Das jüngere Paar, das erstmals in der Runde sitzt, hört zu, erkennt seine eigene Situation wieder. Die Schwiegermutter ist "eine liebe Frau, die fünf Kinder allein großgezogen hat. So lange es irgend möglich sei, soll sie in der Familie leben", sagt die Schwiegertochter. Sie hat schon mehrfach erlebt, dass die alte Dame Essen versteckt, Tiefkühlkost kauft, obwohl sie keinen Gefrierschrank besitzt. Auch Grobheiten nehmen zu. Die Familie lebt von Tag zu Tag, hat noch keinen Plan, wie es weitergehen könnte. Klar ist, dass nichts besser werden wird, denn dementielle Erkrankungen schreiten fort. "Kein Betroffener hat eine günstige Prognose", sagt Josefa Fischer, die heute Chefin des Pfalzdorfer St.-Marien-Hauses ist und früher die Demenz-Station am Nikolaus-Hospital leitete. Mit Susanne Döring organisiert sie das an die Demenzstation des Kalkarer Krankenhauses angeschlossene Demenztelefon (0800 400 48 00, montags bis freitags von 8 bis 16 Uhr) und begleitet die Selbsthilfegruppe. "Wir können Tipps geben, wie sich Eskalationen vermeiden lassen, und weisen auf Entlastungsangebote hin", sagt sie. Die Fachfrauen wollen die Pflegenden insbesondere darin unterstützen, sich bei Bedarf Hilfe zu holen. Mutlose, erschöpfte Angehörige dienen auf Dauer auch den Kranken nicht. Im Frühstadium kann eine Tagespflege eine gute Entlastung sein. "Aber da gibt es viel zu wenig Plätze", hat Kerstin Pahl festgestellt.

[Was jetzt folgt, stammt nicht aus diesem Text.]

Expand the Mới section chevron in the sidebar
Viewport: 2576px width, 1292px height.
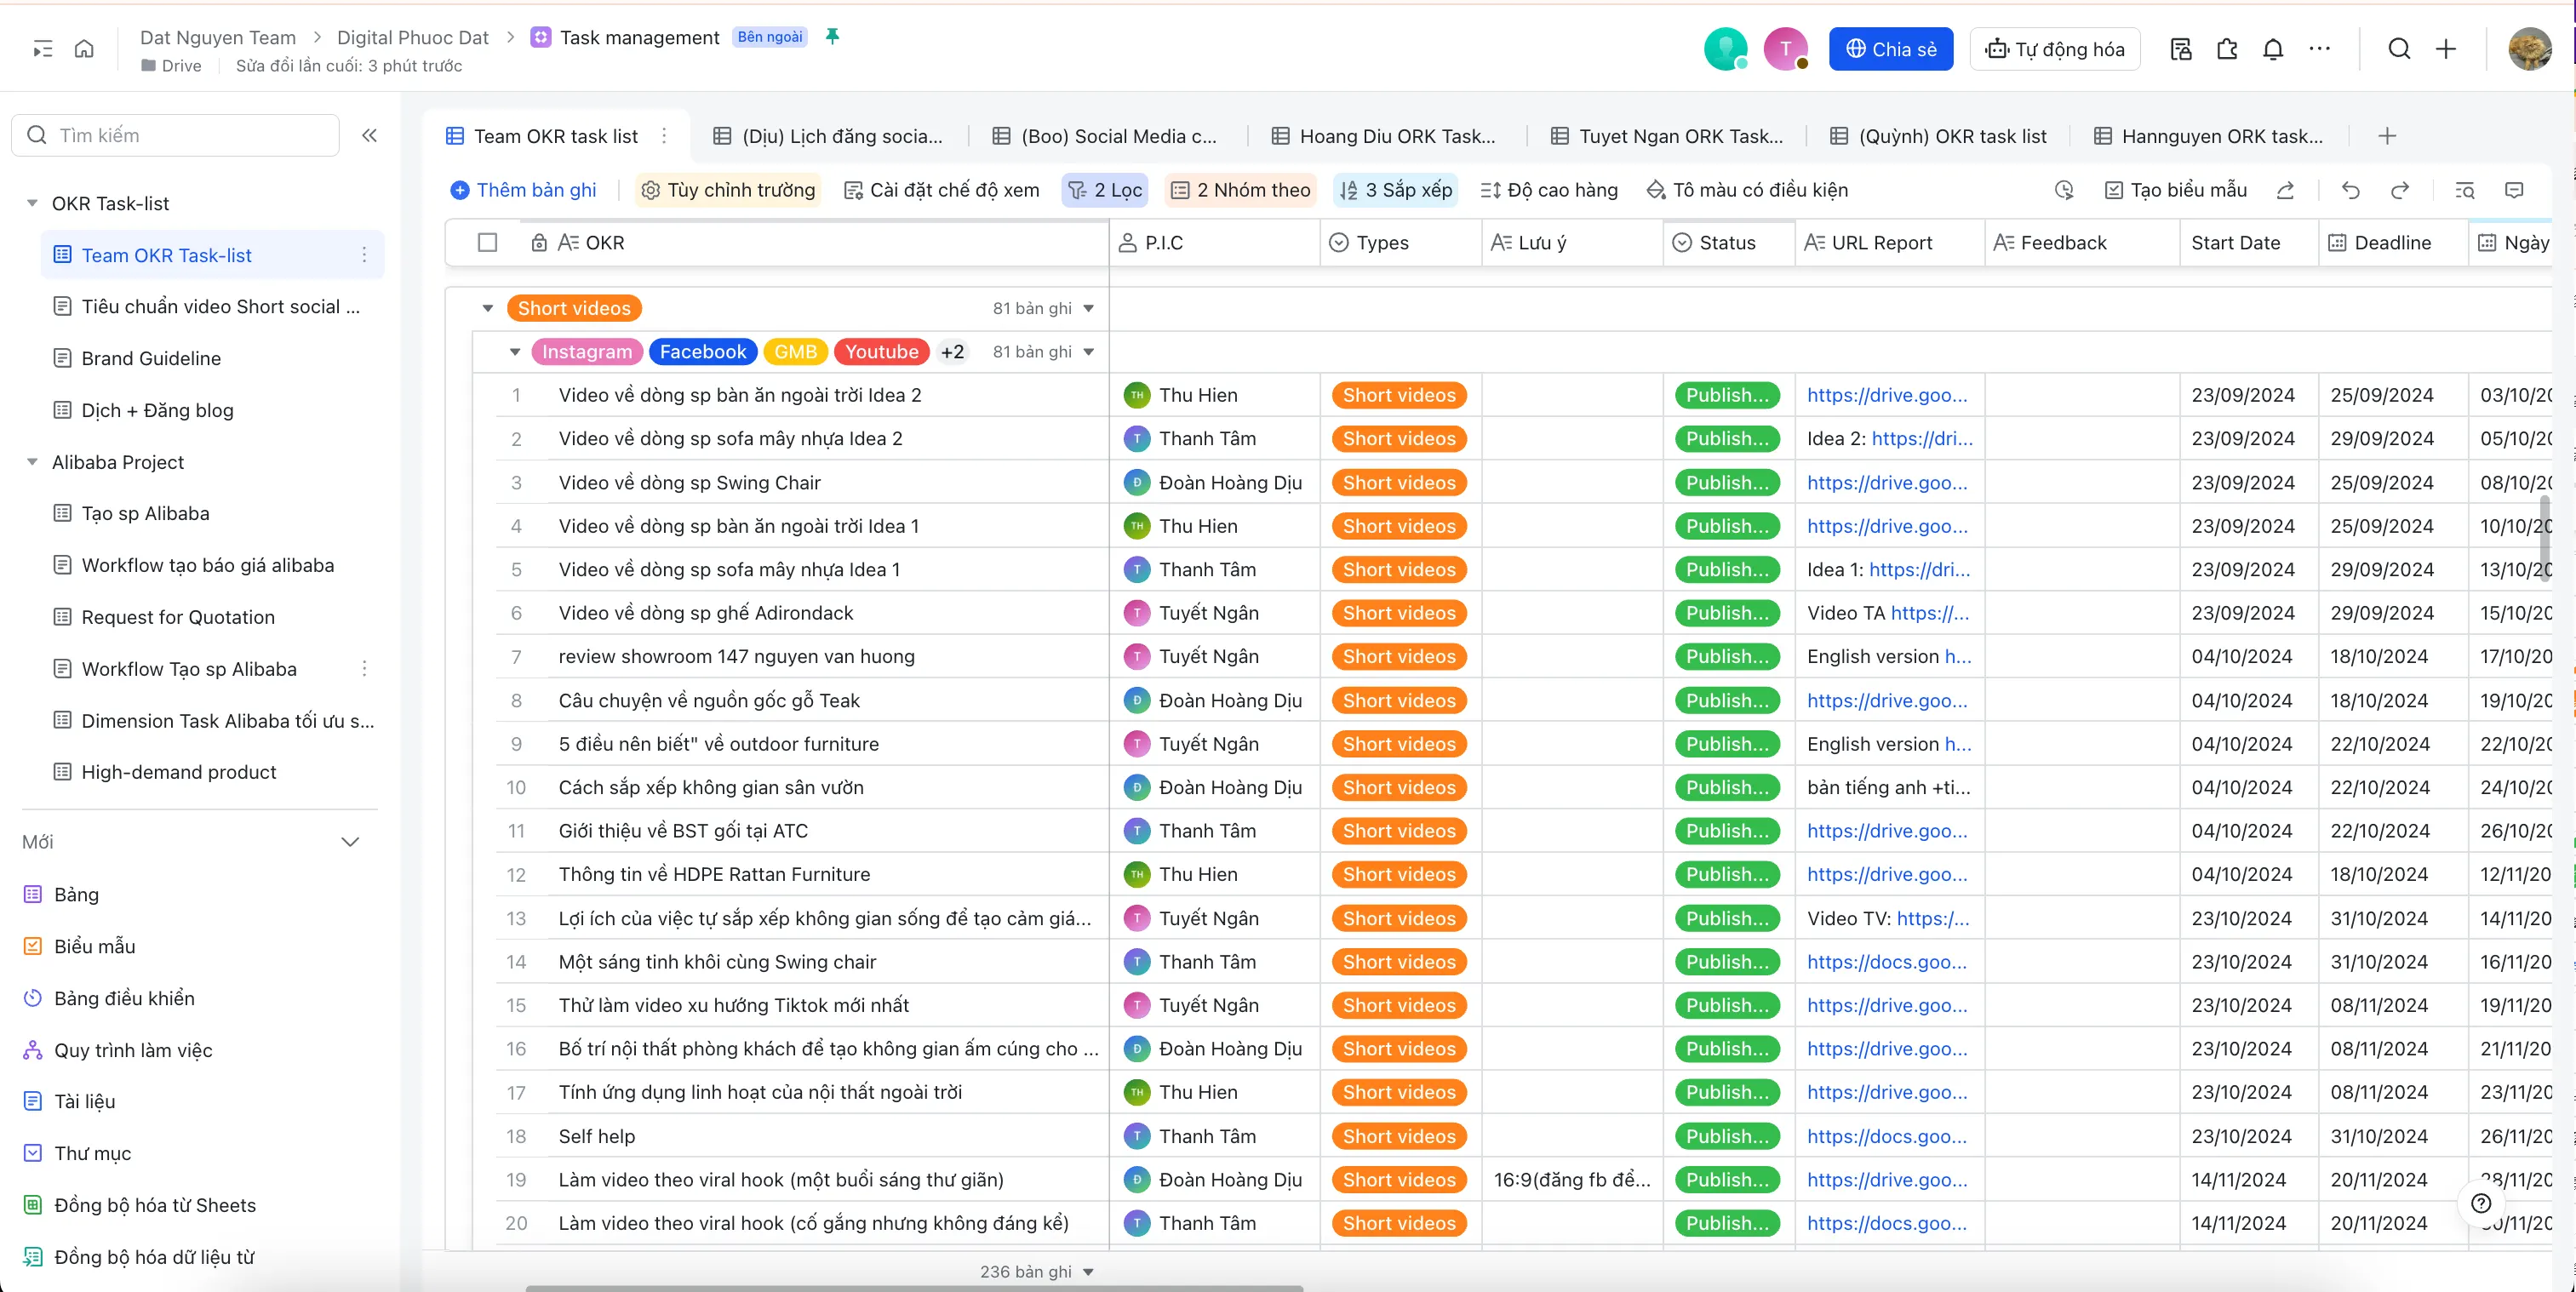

Was alle Angehörigen sagen: Sie seien offener und selbstbewusster im Umgang mit der Krankheit geworden. "Ich gehe mit meiner Mutter durch die Straßen, auch wenn sie mal wieder beunruhigende Laute ausstößt. Jeder kennt uns, und wenn sie vor dem Friseursalon sitzen möchte, dann tut sie das", erklärt Pahl. Sie erlebe viel Zustimmung und Anerkennung, sicher auch manchmal Unverständnis. "Auch über meinen Vater sagt mancher ,Hut ab'. Das tut dann gut."